**EXERCISE OBJECTIVE**: For this exercise, return only the lines in the records below from the one holding "Name (61, 2030)" through the one holding "TW (257, 943)", including both, exactly as they appear and without pictures.

Segment Start: MATERIAL PROVIDED

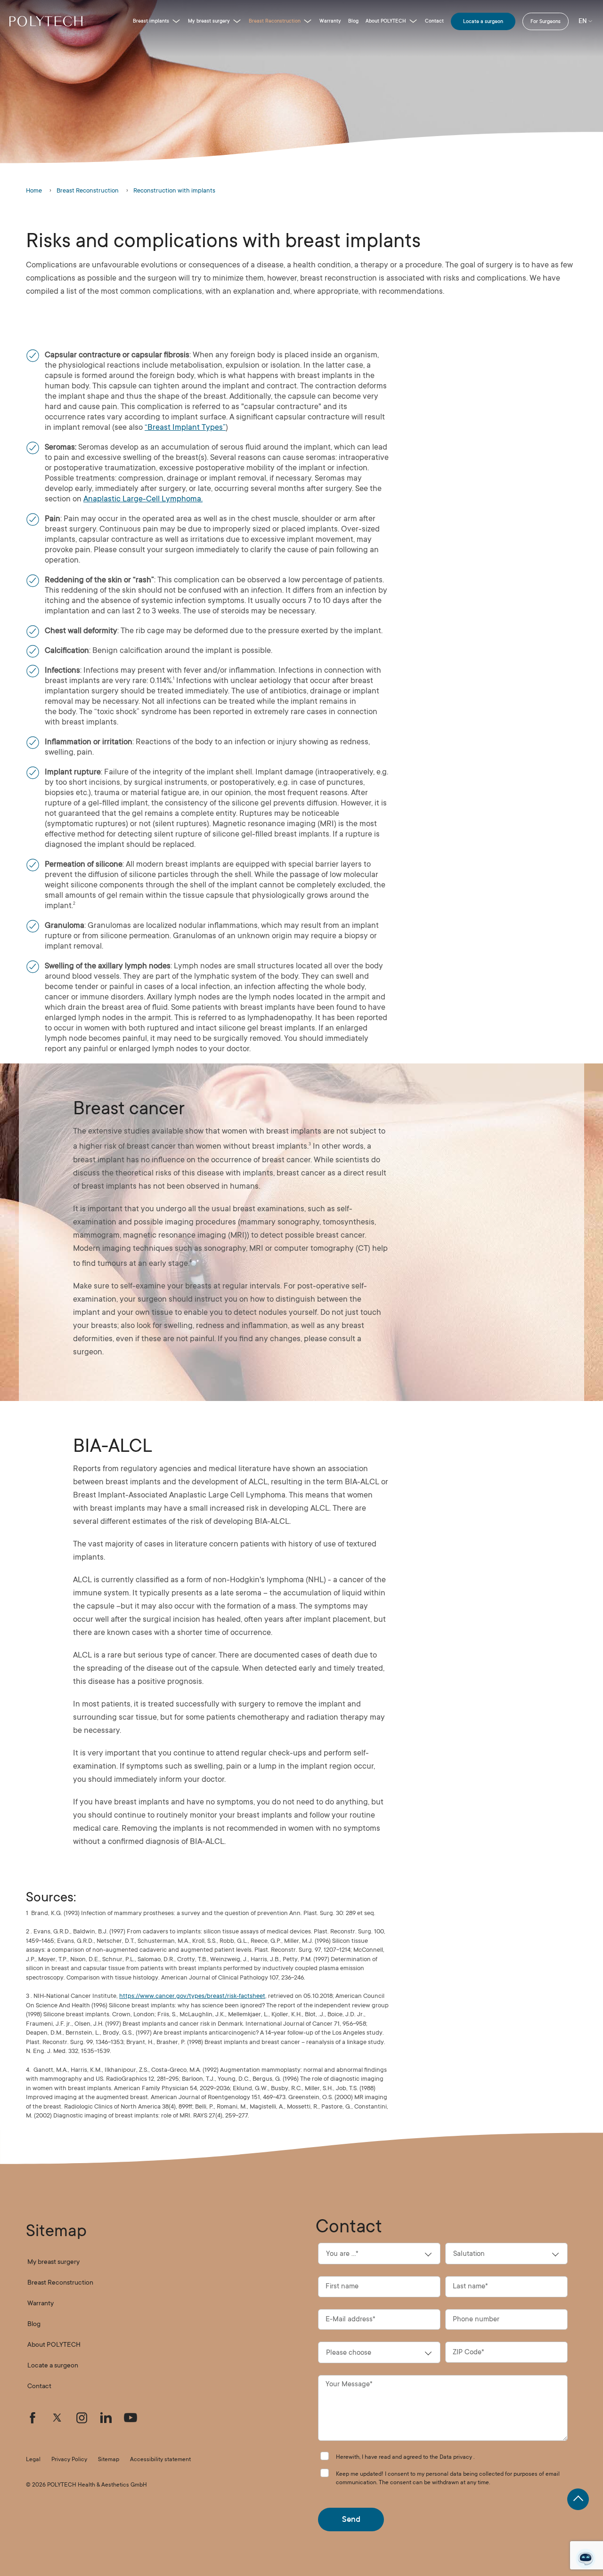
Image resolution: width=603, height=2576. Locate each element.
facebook (32, 2417)
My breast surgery (209, 21)
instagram (81, 2417)
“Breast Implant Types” (185, 427)
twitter (57, 2417)
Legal (33, 2459)
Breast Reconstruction (275, 21)
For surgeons (545, 21)
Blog (353, 21)
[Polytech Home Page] (45, 21)
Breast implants (151, 21)
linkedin (106, 2417)
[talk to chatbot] (585, 2558)
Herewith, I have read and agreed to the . (405, 2457)
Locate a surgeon (483, 21)
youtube (130, 2417)
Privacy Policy (69, 2459)
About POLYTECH (386, 21)
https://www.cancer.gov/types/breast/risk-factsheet (192, 1995)
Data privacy (456, 2457)
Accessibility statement (160, 2459)
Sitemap (108, 2459)
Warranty (330, 21)
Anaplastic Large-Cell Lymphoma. (143, 498)
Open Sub (176, 21)
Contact (434, 21)
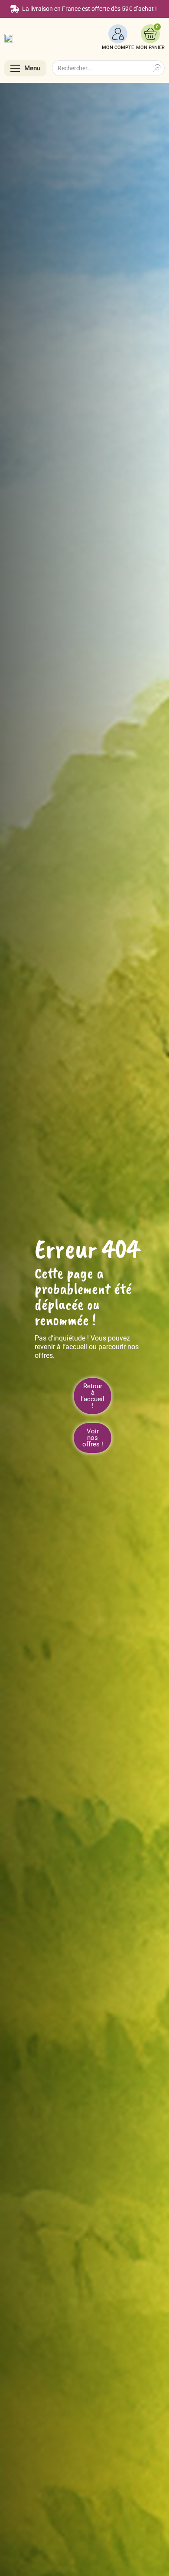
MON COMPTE (118, 47)
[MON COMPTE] (117, 33)
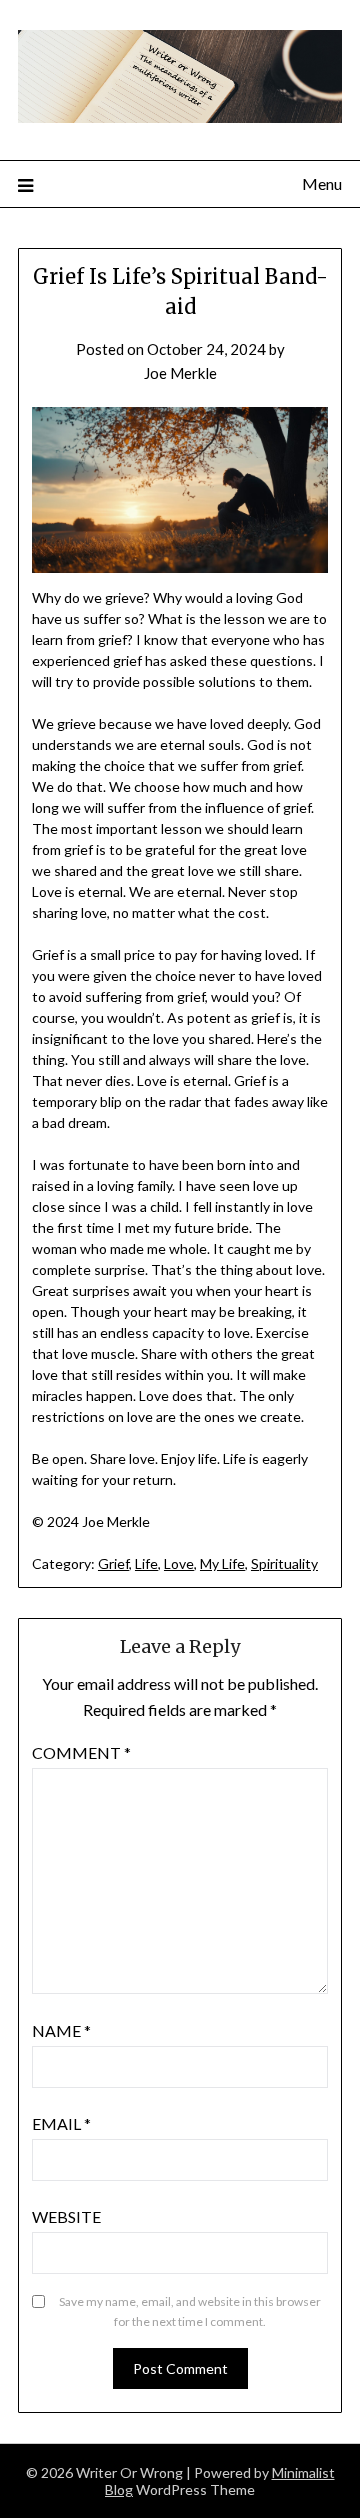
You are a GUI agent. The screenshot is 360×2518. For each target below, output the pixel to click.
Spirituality (284, 1563)
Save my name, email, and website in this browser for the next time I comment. (190, 2311)
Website (66, 2216)
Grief (113, 1563)
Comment (81, 1752)
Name (61, 2030)
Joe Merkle (180, 373)
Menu (322, 183)
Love (179, 1563)
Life (146, 1563)
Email (61, 2123)
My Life (222, 1563)
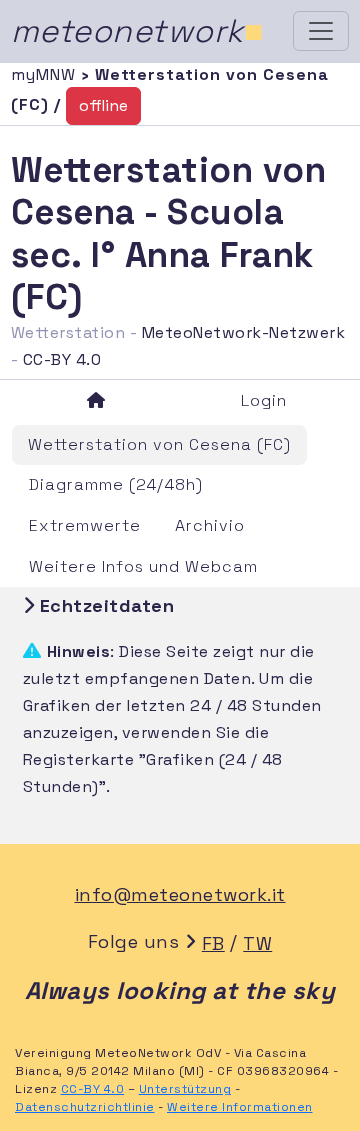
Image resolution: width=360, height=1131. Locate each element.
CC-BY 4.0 (62, 359)
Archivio (210, 525)
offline (103, 105)
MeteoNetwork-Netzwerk (244, 332)
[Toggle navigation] (321, 31)
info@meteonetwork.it (180, 894)
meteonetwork (137, 31)
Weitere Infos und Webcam (143, 566)
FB (213, 943)
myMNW (46, 74)
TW (257, 943)
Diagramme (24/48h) (116, 484)
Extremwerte (85, 525)
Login (264, 400)
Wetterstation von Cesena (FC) (159, 444)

Segment End: MATERIAL PROVIDED

**ANSWER SECTION**:
Name (61, 2030)
Joe Merkle (180, 373)
Menu (322, 183)
Love (179, 1563)
Life (146, 1563)
Email (61, 2123)
My Life (222, 1563)
Image resolution: width=360, height=1131. Locate each element.
CC-BY 4.0 (62, 359)
Archivio (210, 525)
offline (103, 105)
MeteoNetwork-Netzwerk (244, 332)
[Toggle navigation] (321, 31)
info@meteonetwork.it (180, 894)
meteonetwork (137, 31)
Weitere Infos und Webcam (143, 566)
FB (213, 943)
myMNW (46, 74)
TW (257, 943)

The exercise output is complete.